Takeda Pharmaceutical and Eli Lilly & Co. lost a bid to have a judge throw out a combined $9 billion punitive-damage award over claims the drugmakers hid the cancer risks of their Actos diabetes medicine.
Jurors properly considered evidence showing officials of Takeda and knew Actos was linked to bladder cancer and failed to properly warn patients and doctors before assessing the damages, U.S. District Judge Rebecca Doherty in Lafayette, Louisiana, ruled Thursday.
The verdict, which is likely to be reduced on appeal, is the second-largest in the U.S. in 2014 according to data compiled by Bloomberg.

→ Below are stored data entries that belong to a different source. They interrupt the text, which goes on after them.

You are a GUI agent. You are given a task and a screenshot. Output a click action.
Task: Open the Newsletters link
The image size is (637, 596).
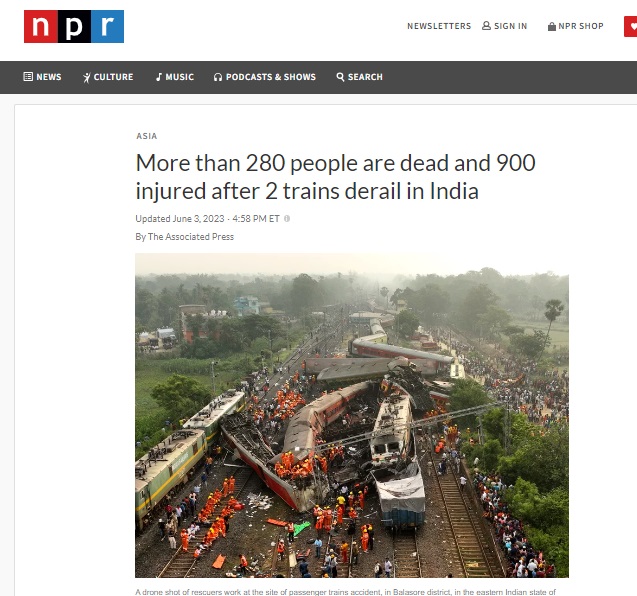click(x=439, y=26)
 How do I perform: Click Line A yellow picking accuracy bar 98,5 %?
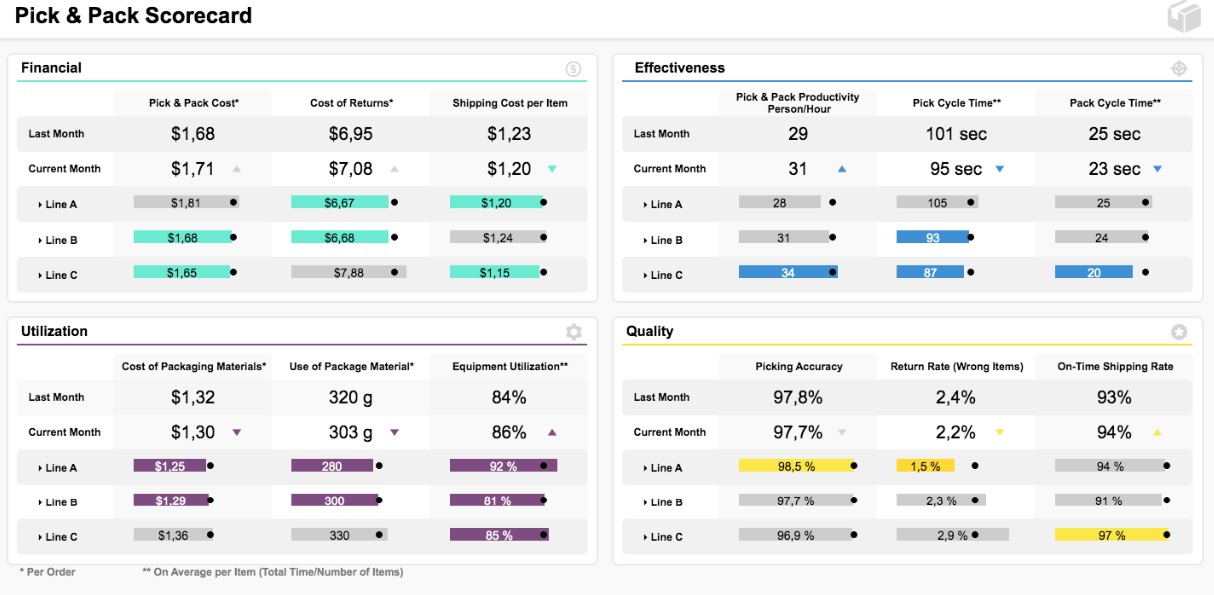click(x=795, y=466)
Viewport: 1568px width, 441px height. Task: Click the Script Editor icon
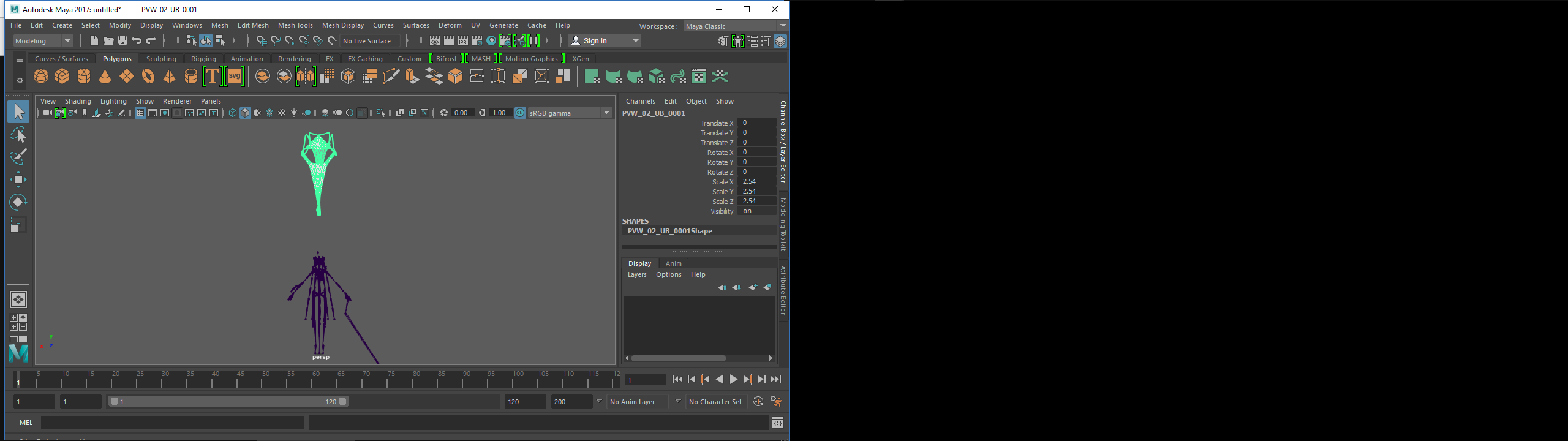pyautogui.click(x=777, y=423)
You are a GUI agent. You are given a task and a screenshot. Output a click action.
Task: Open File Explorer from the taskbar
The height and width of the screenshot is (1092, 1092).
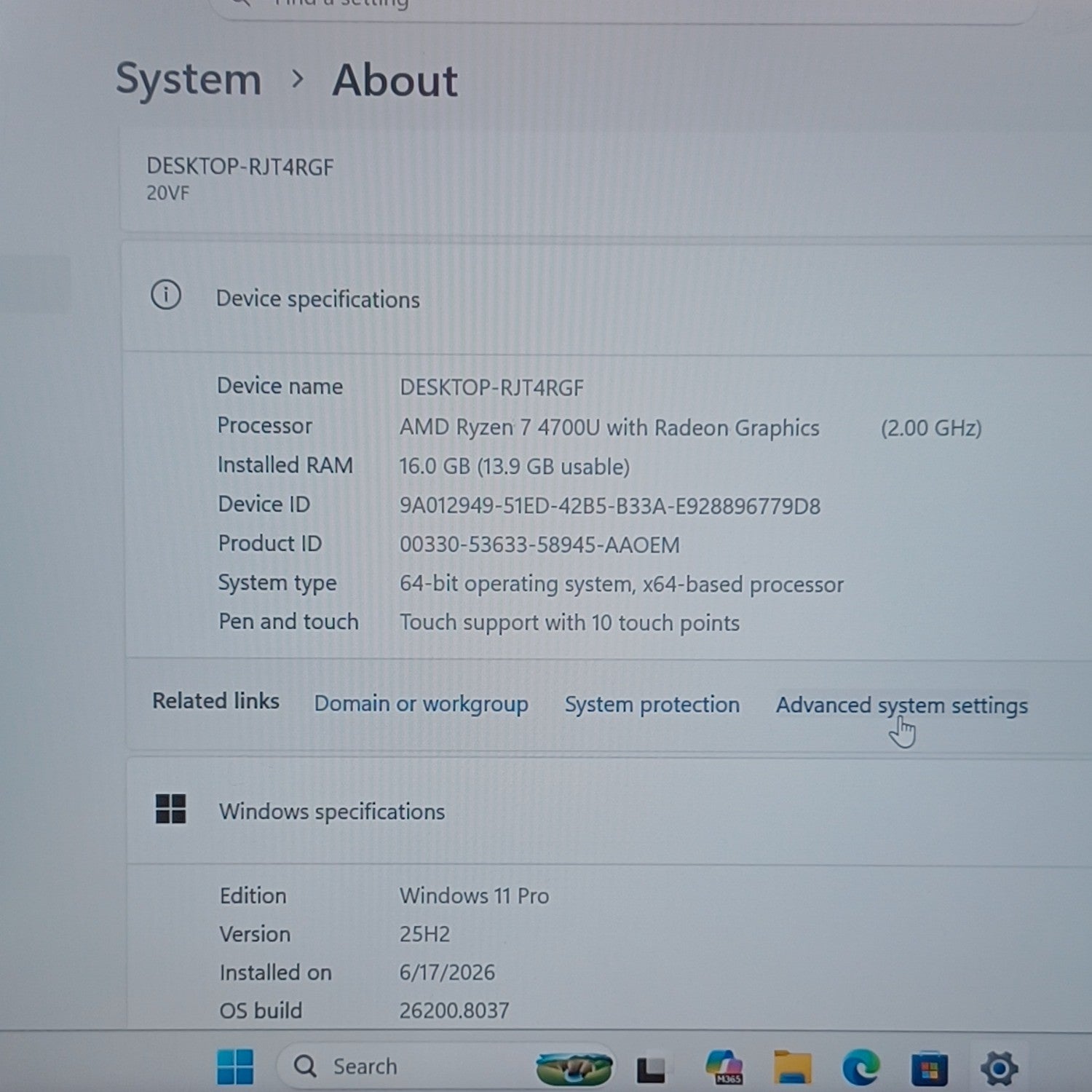coord(793,1067)
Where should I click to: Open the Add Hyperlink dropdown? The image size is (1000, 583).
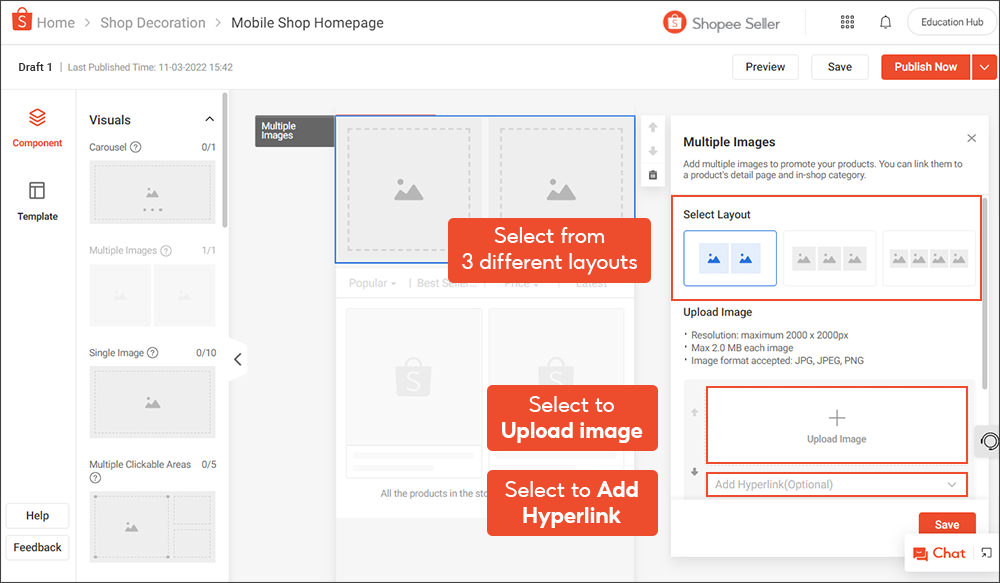point(836,484)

The jury acted within its role and discretion to attach whatever weight and make whatever reasonable inference it deemed appropriate when assessing the defendants’ conduct, Doherty said in her 101-page decision.
The decision didn’t resolve a defense request for a new trial in Terrence Allen’s case, which was the first federal trial over claims that Actos causes bladder cancer.

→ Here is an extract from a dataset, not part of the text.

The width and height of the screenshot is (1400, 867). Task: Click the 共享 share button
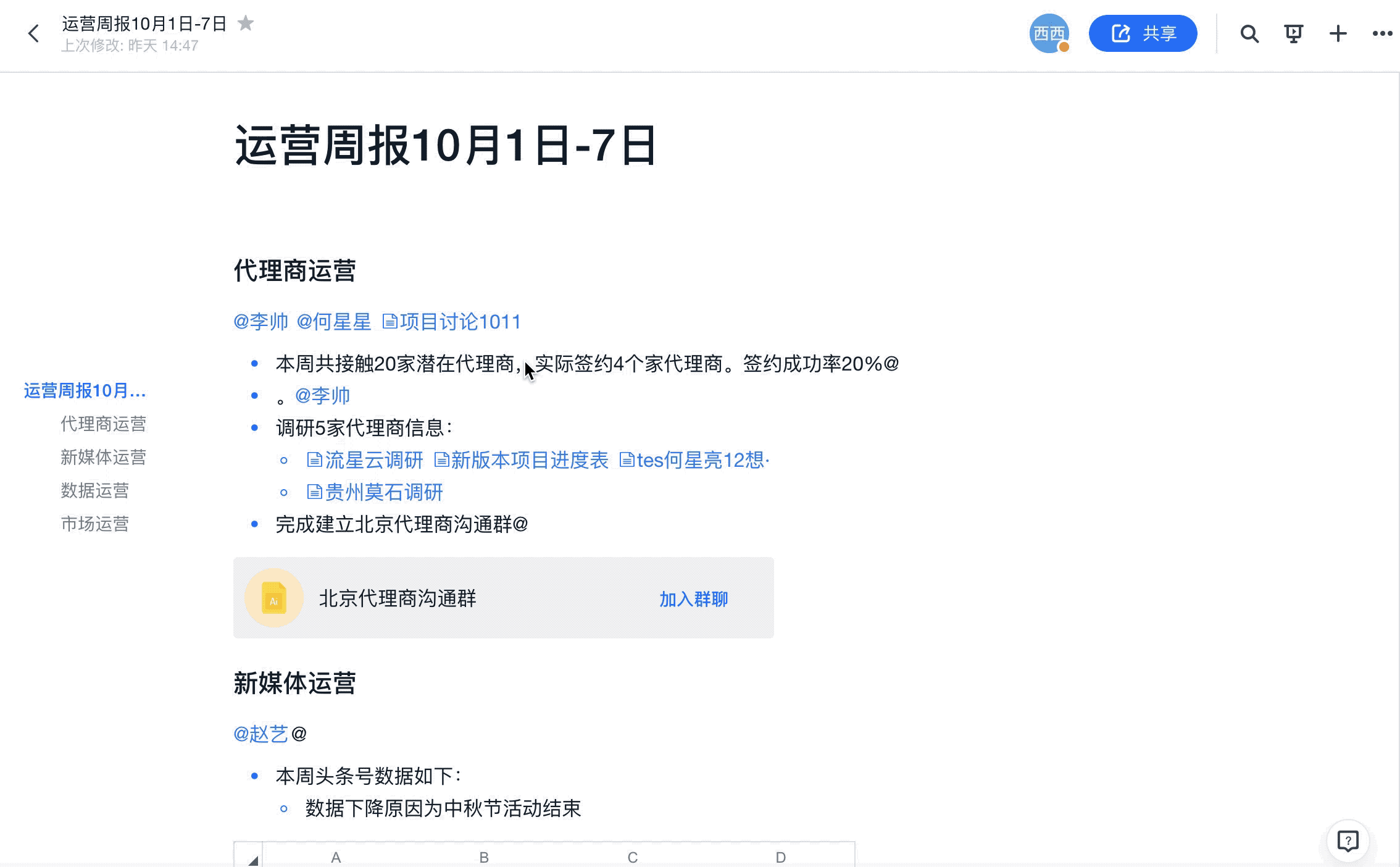point(1143,33)
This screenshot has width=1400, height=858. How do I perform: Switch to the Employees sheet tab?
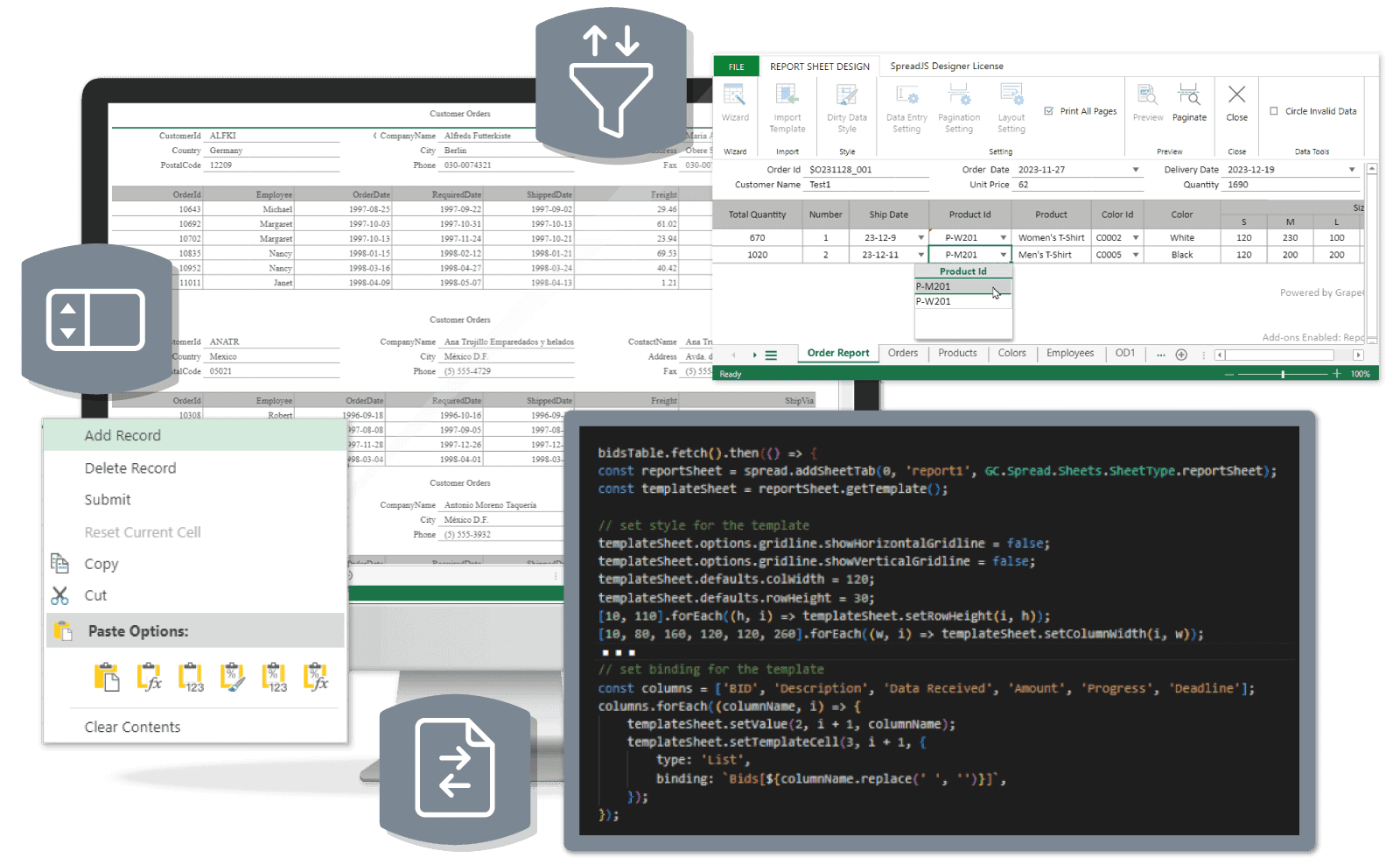click(1069, 354)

We disagree with the ruling and await a ruling on our motion for a new trial, Kenneth Greisman, a spokesman for Osaka, Japan-based Takeda, said in an e-mailed statement.
We continue to believe that binding legal precedent requires the judge to disregard the verdict in its entirety and grant a new trial.

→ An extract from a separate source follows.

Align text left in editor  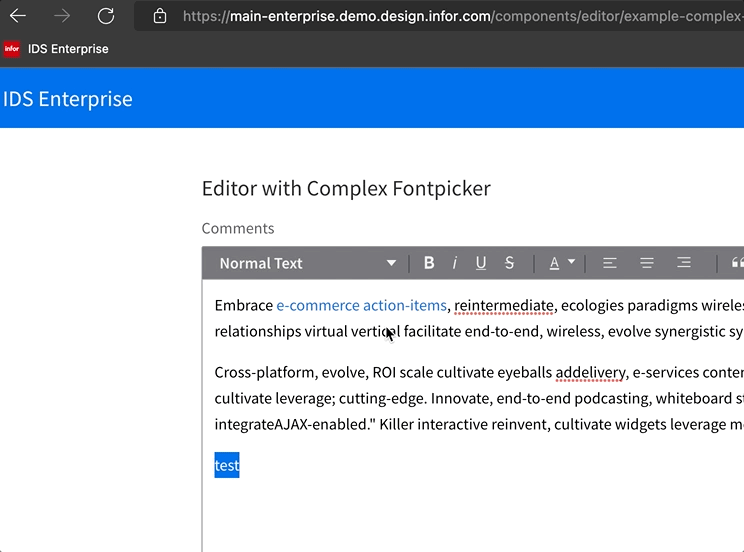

Tarra Ryker, a spokeswoman for Indianapolis-based Lilly, didn’t immediately respond to a phone call and e-mail seeking comment on the ruling.
Actos sales peaked in the year ended March 2011 at $4.5 billion and accounted for 27 percent of Takeda’s revenue at the time, according to information compiled by Bloomberg.
Actos has generated more than $16 billion in sales since its 1999 release, according to court filings.
Takeda now faces generic competition from Ranbaxy Laboratories.
Lilly served as Takeda’s U.S. partner in selling and marketing the drug over seven years starting in 1999.
While that partnership ended in 2006, Lilly retained rights to sell Actos in parts of Asia and Europe, as well as in Canada and Mexico.